STATED TASK = Copy out, with no changes, the lines of the records starting at the one containing "Find the location of a particular element. The" and ending at the one containing "bold is located at coordinates (1788, 200).".

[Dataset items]
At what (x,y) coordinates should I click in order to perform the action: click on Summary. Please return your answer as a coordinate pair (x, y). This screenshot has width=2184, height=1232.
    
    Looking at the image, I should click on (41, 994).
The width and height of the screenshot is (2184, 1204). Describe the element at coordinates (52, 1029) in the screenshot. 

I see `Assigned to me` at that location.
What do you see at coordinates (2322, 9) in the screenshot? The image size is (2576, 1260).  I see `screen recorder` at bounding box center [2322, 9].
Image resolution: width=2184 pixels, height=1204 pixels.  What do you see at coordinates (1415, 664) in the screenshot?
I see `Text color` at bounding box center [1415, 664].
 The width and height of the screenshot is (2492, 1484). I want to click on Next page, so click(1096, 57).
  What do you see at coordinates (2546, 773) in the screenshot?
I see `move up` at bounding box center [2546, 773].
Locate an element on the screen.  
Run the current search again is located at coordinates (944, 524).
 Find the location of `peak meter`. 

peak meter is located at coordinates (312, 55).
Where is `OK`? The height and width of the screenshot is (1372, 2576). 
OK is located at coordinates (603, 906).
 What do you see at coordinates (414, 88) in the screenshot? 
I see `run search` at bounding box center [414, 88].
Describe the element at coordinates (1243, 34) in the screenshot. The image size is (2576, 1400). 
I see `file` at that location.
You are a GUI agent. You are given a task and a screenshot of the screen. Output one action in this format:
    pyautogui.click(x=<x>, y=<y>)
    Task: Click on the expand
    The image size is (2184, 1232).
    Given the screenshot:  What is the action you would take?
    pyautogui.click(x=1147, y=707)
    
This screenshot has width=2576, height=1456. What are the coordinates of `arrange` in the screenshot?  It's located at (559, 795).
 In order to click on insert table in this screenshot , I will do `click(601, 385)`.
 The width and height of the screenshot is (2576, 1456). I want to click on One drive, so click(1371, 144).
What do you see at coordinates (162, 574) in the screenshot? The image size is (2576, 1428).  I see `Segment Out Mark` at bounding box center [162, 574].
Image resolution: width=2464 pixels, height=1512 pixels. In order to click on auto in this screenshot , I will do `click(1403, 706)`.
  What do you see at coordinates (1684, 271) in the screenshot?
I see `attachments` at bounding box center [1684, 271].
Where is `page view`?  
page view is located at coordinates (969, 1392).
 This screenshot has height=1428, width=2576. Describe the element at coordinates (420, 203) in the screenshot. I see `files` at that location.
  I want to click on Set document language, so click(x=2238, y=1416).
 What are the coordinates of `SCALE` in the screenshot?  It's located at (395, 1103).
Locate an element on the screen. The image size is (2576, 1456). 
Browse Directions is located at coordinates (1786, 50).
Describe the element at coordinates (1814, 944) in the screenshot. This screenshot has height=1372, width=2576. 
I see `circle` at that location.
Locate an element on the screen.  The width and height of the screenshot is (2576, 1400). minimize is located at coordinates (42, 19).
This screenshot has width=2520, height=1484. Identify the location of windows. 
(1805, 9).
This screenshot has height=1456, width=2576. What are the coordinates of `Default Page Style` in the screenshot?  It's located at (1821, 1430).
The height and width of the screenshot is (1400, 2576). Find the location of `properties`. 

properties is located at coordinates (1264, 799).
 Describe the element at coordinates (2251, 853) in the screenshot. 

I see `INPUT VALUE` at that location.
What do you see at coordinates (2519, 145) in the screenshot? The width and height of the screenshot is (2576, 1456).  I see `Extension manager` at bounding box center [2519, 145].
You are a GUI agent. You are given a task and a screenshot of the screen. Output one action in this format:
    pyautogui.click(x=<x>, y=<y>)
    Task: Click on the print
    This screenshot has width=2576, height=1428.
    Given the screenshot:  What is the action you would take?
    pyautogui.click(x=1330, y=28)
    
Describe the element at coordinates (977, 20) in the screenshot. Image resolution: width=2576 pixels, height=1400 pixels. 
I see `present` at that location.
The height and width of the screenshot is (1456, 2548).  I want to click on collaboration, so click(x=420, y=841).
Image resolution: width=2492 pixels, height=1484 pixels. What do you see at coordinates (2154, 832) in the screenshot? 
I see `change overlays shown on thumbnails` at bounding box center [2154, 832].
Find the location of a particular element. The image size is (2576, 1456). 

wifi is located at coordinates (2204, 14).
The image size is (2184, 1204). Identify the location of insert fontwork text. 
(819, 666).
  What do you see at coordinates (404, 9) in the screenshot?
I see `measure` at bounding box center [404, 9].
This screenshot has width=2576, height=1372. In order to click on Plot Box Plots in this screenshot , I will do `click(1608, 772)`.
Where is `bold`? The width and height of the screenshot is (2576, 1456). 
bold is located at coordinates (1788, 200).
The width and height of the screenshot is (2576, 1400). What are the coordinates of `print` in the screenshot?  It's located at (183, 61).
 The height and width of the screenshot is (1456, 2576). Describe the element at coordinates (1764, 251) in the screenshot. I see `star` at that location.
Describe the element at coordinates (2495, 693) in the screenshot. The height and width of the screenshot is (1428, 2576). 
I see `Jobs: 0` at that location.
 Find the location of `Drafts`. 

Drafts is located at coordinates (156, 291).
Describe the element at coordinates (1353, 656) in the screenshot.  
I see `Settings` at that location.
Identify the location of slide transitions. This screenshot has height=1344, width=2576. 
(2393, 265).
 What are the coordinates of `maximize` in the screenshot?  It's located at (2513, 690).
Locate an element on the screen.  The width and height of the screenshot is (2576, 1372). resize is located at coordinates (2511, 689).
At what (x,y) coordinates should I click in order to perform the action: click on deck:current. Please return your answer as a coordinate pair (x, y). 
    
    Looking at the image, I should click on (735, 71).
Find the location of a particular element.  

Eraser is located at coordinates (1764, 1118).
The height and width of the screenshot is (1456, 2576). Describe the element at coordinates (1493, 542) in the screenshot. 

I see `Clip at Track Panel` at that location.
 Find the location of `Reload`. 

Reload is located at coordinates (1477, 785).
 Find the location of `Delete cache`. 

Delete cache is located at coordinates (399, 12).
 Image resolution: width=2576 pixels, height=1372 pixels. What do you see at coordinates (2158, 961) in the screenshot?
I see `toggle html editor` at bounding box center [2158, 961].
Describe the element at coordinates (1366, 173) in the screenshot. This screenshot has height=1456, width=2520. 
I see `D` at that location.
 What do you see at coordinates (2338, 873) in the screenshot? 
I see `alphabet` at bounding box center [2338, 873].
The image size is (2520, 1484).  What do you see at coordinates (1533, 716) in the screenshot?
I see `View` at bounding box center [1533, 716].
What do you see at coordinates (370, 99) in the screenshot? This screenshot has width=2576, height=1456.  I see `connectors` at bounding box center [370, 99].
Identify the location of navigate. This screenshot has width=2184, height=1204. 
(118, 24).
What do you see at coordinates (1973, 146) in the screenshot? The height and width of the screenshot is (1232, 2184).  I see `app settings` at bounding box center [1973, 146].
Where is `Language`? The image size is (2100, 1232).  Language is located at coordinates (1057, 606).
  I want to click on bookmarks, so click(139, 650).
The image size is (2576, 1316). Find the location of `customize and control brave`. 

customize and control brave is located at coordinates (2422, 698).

RESPONSE FOR THIS EXERCISE =
Find the location of a particular element. The image size is (2576, 1456). 

wifi is located at coordinates (2204, 14).
The image size is (2184, 1204). Identify the location of insert fontwork text. 
(819, 666).
  What do you see at coordinates (404, 9) in the screenshot?
I see `measure` at bounding box center [404, 9].
This screenshot has width=2576, height=1372. In order to click on Plot Box Plots in this screenshot , I will do `click(1608, 772)`.
Where is `bold`? The width and height of the screenshot is (2576, 1456). 
bold is located at coordinates (1788, 200).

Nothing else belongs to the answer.